Os 45 anos do disco “Azulão” e a importância para a música popular nordestina – por Gustavo Silva*

Mário Flávio - 21.04.2021 às 09:55h

Francisco era um jovem pobre que vendia picolés nas ruas de Caruaru em meados da década de 1960. Em busca de clientes, ia com o seu carrinho para o auditório da Rádio Difusora nos dias dos programas de calouros. Num desses programas ele resolveu deixar o carrinho um pouco de lado de cantar uma canção. O jovem franzino, com menos de um metro e meio de altura, deixou o público de queixo caído pela voz potente e afinada. Neste dia nasceu Azulão.
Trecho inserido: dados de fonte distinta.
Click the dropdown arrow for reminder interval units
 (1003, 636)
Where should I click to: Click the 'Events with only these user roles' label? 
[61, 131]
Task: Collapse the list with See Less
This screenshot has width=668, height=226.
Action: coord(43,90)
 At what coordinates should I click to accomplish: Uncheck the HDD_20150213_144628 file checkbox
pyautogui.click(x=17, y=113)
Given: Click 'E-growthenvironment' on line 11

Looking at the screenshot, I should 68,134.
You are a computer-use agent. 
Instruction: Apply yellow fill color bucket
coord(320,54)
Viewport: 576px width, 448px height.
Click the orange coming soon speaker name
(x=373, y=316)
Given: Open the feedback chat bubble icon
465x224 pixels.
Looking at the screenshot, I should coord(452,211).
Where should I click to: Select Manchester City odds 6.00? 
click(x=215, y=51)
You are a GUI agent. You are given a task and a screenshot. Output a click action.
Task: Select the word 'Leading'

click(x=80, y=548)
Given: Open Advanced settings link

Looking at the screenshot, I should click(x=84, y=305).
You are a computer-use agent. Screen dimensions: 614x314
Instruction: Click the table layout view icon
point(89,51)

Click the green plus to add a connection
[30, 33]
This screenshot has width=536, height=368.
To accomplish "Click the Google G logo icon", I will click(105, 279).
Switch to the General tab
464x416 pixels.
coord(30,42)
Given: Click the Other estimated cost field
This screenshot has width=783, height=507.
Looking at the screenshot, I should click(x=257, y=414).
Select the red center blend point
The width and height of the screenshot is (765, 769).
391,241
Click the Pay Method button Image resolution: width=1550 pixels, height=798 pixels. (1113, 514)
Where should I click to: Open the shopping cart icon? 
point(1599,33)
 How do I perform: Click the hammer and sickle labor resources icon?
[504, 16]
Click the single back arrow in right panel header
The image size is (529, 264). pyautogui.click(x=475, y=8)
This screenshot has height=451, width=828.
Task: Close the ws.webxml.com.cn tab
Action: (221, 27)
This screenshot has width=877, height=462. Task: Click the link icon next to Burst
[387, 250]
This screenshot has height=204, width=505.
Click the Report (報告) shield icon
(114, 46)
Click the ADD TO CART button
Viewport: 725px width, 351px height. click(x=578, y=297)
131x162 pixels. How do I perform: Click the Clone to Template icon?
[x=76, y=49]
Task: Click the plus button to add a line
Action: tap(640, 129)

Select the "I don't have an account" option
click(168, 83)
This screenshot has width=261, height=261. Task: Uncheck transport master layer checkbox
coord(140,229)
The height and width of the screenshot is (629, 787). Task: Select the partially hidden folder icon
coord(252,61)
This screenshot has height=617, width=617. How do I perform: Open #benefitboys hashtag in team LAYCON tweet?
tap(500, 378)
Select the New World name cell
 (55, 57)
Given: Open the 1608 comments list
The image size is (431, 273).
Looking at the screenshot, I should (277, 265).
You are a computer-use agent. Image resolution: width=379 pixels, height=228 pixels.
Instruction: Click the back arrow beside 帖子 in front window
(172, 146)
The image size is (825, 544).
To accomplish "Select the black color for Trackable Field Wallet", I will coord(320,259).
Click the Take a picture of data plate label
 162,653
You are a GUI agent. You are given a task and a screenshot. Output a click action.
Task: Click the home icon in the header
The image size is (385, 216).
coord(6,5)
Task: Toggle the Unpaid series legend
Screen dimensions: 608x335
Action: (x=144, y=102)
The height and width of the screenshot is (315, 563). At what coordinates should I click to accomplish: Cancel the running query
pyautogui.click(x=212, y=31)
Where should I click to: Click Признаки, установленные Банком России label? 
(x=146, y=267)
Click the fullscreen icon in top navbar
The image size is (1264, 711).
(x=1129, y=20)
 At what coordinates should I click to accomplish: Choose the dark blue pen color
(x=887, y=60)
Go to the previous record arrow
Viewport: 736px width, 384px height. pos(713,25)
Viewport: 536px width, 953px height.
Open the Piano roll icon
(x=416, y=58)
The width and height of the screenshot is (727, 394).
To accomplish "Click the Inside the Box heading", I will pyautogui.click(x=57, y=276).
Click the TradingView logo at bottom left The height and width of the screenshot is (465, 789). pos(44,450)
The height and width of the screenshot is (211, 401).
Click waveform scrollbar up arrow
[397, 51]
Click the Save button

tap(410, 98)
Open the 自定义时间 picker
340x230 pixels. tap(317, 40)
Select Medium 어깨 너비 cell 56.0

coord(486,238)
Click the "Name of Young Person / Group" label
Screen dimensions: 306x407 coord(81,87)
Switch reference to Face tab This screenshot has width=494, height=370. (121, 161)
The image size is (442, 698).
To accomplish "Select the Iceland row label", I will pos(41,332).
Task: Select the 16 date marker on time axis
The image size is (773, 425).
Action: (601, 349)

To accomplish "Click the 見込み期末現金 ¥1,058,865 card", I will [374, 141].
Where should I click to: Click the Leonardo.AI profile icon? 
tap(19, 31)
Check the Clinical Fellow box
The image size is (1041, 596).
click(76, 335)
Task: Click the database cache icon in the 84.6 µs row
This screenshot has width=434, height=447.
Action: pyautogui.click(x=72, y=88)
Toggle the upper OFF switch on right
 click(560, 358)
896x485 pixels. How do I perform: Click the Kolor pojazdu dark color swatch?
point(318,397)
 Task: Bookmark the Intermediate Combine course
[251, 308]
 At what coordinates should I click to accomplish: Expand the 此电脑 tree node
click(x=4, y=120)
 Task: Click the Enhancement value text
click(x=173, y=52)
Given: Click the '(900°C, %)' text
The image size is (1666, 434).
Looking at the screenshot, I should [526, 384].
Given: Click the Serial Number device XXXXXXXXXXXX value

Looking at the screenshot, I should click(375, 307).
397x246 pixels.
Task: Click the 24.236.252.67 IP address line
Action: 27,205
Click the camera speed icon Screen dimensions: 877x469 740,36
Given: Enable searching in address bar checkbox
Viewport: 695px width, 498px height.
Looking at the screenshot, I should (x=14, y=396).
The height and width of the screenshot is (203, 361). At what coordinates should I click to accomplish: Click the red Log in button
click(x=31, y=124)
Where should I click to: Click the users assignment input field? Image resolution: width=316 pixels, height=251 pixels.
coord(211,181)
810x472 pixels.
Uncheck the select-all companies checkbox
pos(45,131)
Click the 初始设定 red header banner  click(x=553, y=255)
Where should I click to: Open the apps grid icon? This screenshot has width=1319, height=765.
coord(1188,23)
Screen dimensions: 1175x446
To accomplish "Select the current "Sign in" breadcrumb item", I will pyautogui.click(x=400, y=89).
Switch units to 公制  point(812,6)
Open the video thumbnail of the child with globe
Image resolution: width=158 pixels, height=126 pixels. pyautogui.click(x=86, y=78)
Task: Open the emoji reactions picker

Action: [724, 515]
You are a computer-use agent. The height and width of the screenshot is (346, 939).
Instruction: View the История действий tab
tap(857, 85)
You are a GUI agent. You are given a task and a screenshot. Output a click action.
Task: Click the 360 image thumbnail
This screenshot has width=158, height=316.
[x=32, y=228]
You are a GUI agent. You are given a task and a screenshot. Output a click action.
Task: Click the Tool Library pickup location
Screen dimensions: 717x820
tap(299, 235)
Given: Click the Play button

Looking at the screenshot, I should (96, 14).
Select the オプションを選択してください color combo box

  Após se destacar em programas de calouros e gravar um compacto (1965), Azulão cantou na Bandinha do Camarão, onde gravou três músicas no “Retrato de um Forró” (1974). Em 1975 gravou o seu primeiro disco solo, o aclamado “Eu não socorro não”, com composições de Genival Lacerda, Ceceu, Assisão entre outros mestres do forró. Mas foi no ano seguinte que o “pequeno grande” lançou o disco que muitos consideram a sua obra prima: o “Azulão” (1976), ou simplesmente o “capa azul”, como é chamado por alguns fãs.

Lançado pelo selo Esquema, o disco Azulão emplacou quase todas as músicas nas rádios do Nordeste, sendo Dona Tereza, faixa que abre o disco, o maior sucesso até hoje. Na música composta por Elias Soares, Azulão interpreta dois personagens; Mané e a própria Dona Tereza, mostrando muita habilidade na variação dos tons de voz, além de esbanjar toda a teatralidade tão característica das suas músicas e apresentações. A música tocou tanto que rompeu as fronteiras do Nordeste e fez parte da coletânea Rala-Bucho do selo Gala (subselo da Som Livre), três anos após o seu lançamento.

Azulão segue o disco como se estivesse mostrando que é capaz de cantar todos os ritmos derivados do forró. Emendou um baião em “Barras do Coqueiros”, um coco em “O Tipo de Menina”, e um forró com pegada de chorinho “Caruaru do Passado”, um verdadeiro hino da cidade que foi palco e ao mesmo tempo personagem da obra do cantor.

É incrível o trabalho com o violão e cavaquinho nesta canção, dando ares de emoção e complexidade em termos sonoros. Adiante ainda temos músicas de duplo sentido: “Não sou Culpado” e a divertidíssima “A Blusa Dela” (composição de Azulão em parceria com o saudoso Ivan Bulhões), faixa que abre o Lado B. Finalizando, destaco ainda “Apanhadeira de Café”, “Amor Tenho Para Lhe Dar” e o xote “Iracema”, o que torna o segundo LP do mestre uma obra que merece, 45 anos depois, ser revisitada e reconhecida como um dos discos mais completos e importantes de música nordestina.            

O disco “Azulão” é uma daquelas obras que foram concebidas sob todas as condições favoráveis possíveis. Reuniu grandes músicos, que construíram arranjos complexos e utilizaram instrumentos  de corda e de percussão que iam além dos tradicionais triangulo, zabumba e sanfona (talvez pela influência do “padrinho” Camarão, homem que montou a primeira banda de forró do Brasil); trouxe também letristas inspirados e um cantor que estava a todo vapor, vivendo auge da sua juventude e vontade de mostrar que o disco anterior não foi sorte de principiante.

Azulão ao oferecer este leque de ritmos e de tons se posicionou como uma das vozes mais potentes do Forró, com afinação para tocar xotes e respiração para cantar cocos sincopados sem desafinar ou perder o fôlego. Guardadas as devidas proporções, era a potencia vocal de Lindú (Trio Nordestino) aliado ao fôlego e dicção impecável de Jackson do Pandeiro que estava encarnado naquele indivíduo com nome de passarinho.

Azulão teve ainda a década de 70 nas suas mãos, lançou ótimos discos em seguida e ajudou a edificar o São João de Caruaru, festa que ainda era comemorada de maneira espontânea nas ruas da cidade quando ele experimentou os primeiros anos de sucesso. Francisco Azulão só não ganhou o mundo por causa dos seus problemas psicológicos e com álcool, que geralmente se agravavam justamente nos períodos de festas. Nada que diminua o talento e a importância do “Pequeno Grande” para a música popular nordestina, pelo contrário: imaginem o fenômeno que ele seria se estivesse sempre saudável!

*Gustavo Silva é Bacharel e Licenciado em História (UFCG), Mestre em História Cultural e Social (UFCG).